Smart meter problems

Smart meter installation and functionality issues have come to light during the early stages of the roll-out. Some of those experienced by consumers so far include:

Your home has no access to a mobile network

Smart meters need to be able to connect to the Data Communications Company (DCC) through a mobile network. At the beginning of the roll-out, the DCC is required to connect to 80% of British households. So there will be homes that won't be able to access the DCC network, and these homes won't be able to use a smart meter. 

If there's any doubt that your home may not have coverage, make sure you get a pre-installation visit to confirm this. 

Nationwide coverage will increase to 99.25% by the end of the roll-out in 2021.

Your smart meter won’t connect to your in-home display

Smart meters need to be able to connect via wireless network to your in-home display so you can see how much energy you’re using. A ‘hub’ is installed with your smart meter (often built-into it) to do this.

The current hubs will work in around 70% of properties, according to government research. If your home is particularly large, or you live in a high-rise or low-rise flat (where your in-home display is some distance from the smart meter), it’s more likely that the current hub won’t work.

A new hub is being trialled which should work in 96.5% of homes. This should be available in 2018. Energy suppliers will provide a solution for the remaining homes.

Your energy meter is kept in a confined space, too small for smart meter installers to work

If your meter is in a small cupboard or another confined space, then the technician can't install your smart meter. They may ask you to dismantle the cupboard or move other obstacles to reach the meter.

If your old meter was faulty, your energy payments will change

If you had a faulty old meter, your bills may change with a new, accurate smart meter. An energy company can charge you retrospectively for the previous year if you have paid too little. If you have paid too much, your supplier has to refund you for the whole period that the meter was faulty.
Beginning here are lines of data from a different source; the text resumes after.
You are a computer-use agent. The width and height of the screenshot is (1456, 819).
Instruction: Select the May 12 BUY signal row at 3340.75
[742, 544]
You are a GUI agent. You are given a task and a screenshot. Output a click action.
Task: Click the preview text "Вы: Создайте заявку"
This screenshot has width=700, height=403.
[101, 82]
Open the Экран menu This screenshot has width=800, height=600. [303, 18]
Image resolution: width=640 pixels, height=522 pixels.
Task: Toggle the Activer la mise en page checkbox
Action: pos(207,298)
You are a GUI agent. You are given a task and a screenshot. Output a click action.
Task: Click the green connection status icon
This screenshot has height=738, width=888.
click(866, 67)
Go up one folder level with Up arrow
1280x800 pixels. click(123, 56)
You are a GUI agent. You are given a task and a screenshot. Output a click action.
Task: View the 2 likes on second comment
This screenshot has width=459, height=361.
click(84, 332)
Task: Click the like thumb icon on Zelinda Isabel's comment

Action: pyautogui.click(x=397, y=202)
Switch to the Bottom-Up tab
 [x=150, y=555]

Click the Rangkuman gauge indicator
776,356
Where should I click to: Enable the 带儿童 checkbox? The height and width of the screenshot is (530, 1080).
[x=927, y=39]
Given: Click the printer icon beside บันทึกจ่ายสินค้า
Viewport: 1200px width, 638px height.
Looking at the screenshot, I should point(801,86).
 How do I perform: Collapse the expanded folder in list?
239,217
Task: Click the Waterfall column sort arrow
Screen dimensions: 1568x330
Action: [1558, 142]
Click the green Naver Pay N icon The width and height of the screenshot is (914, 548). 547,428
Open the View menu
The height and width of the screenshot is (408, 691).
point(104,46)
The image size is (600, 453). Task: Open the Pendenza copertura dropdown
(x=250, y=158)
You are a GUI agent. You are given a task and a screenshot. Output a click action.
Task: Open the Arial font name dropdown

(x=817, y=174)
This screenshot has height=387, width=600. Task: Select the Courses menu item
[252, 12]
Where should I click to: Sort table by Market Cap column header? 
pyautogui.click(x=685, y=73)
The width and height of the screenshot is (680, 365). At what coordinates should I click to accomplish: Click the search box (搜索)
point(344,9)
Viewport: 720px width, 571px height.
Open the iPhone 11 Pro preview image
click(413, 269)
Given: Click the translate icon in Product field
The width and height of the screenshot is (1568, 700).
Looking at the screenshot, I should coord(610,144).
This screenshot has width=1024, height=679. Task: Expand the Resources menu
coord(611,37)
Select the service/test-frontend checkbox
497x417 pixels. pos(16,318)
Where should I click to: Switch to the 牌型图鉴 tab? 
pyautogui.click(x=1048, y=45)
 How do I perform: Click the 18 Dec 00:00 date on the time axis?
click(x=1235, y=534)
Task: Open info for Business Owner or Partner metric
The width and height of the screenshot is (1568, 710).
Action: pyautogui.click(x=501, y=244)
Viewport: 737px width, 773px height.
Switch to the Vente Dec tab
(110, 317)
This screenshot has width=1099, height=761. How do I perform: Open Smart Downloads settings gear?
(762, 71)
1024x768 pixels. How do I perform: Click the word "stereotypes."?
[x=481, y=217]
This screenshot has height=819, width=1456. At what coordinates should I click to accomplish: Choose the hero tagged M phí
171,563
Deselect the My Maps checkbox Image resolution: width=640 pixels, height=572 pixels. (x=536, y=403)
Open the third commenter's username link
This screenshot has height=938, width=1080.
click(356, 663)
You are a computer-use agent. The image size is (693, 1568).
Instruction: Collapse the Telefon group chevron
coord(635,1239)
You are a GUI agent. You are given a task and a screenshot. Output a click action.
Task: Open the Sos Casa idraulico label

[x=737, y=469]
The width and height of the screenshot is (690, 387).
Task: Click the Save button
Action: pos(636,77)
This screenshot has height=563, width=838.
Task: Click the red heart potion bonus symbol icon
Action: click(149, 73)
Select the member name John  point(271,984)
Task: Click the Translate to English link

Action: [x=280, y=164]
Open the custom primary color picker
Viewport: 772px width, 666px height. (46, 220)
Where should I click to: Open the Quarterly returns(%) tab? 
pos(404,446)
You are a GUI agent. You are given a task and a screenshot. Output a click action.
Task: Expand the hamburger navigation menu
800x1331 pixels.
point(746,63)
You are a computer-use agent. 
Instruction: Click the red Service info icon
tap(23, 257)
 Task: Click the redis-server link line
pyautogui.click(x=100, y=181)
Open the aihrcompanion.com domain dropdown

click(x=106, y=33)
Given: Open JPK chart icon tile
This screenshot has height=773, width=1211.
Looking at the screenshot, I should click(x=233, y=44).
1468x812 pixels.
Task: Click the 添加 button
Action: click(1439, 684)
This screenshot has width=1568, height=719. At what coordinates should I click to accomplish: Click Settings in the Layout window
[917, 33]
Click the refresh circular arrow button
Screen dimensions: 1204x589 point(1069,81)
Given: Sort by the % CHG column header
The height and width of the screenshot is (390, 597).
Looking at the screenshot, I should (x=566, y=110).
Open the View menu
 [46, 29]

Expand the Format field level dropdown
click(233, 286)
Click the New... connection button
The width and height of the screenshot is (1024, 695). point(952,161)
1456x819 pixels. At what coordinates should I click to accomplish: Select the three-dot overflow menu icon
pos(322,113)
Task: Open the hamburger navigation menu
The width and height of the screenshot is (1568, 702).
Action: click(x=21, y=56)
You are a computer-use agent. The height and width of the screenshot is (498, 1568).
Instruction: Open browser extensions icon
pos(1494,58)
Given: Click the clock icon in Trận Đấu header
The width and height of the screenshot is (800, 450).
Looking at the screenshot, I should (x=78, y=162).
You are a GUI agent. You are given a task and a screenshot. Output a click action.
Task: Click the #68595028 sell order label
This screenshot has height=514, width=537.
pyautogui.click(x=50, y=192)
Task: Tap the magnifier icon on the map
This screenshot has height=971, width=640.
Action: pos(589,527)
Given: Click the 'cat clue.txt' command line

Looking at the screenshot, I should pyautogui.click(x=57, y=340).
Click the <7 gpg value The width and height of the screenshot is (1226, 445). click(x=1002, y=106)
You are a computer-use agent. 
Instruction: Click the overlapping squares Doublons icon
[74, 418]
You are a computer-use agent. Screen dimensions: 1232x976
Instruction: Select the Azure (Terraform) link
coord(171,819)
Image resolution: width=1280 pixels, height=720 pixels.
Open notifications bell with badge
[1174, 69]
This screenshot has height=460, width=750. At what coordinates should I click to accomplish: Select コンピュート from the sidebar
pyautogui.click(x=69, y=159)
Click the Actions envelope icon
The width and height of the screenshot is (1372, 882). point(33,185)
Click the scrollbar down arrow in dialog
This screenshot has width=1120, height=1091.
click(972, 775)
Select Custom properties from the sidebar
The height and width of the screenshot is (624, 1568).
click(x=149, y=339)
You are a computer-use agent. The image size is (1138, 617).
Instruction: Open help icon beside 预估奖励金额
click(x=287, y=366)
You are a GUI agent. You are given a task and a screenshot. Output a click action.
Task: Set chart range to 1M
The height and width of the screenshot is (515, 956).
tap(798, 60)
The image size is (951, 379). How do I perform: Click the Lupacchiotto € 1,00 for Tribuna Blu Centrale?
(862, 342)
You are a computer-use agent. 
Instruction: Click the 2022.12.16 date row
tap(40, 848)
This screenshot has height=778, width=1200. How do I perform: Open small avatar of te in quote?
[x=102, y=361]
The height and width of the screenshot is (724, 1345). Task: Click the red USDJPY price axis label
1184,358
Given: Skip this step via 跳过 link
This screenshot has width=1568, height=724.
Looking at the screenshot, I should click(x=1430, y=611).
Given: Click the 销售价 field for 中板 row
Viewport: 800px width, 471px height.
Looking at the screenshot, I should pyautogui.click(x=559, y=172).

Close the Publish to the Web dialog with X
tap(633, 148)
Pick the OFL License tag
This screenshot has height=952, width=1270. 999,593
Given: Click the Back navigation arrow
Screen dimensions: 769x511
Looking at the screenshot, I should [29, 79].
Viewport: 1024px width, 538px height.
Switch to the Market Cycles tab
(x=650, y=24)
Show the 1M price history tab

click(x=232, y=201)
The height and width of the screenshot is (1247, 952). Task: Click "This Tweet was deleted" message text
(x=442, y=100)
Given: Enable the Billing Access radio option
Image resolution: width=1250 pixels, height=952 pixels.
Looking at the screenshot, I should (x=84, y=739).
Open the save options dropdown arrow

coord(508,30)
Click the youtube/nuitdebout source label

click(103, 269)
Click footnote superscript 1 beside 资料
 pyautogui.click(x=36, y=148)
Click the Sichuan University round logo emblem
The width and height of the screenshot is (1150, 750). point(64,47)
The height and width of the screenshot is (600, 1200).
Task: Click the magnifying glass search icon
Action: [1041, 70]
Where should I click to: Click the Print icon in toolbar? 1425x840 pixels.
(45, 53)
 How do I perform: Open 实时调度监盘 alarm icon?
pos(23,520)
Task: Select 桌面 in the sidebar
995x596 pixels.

You have solar panels and a smart meter is not compatible

We’ve heard from members with solar panels who have been refused a smart meter, and from others who have had a smart meter installed that does not work with their solar panels.

The government department for Business, Energy and Industrial Strategy (BEIS) told us that all smart (SMETS) meters can measure energy consumed (imported) and exported back into the grid. Smart Energy GB states that in-home displays will show how much energy you’re buying from your supplier, but not necessarily energy you generate. (Solar panel owners already have a PV-generation meter that tells them how much electricity their system is generating.)

EDF says it has installed smart meters for customers with solar panels. British Gas, First Utility, Ovo Energy and Utilita told us that they are also able to install smart meters at homes with solar panels. SSE is also able to install but advises customers to wait until technical constraints are resolved.

Neither Eon nor Npower are yet installing smart meters for customers with solar panels. Eon hopes to being in the ‘coming months’, following industry-wide technical problems in the earlier stages of the roll-out which have now been resolved. 

Scottish Power told us it could not share this commercially sensitive information with us.

If you have solar panels and are offered a smart meter, make sure your supplier is aware. Check whether your smart meter and in-home display will work fully with them.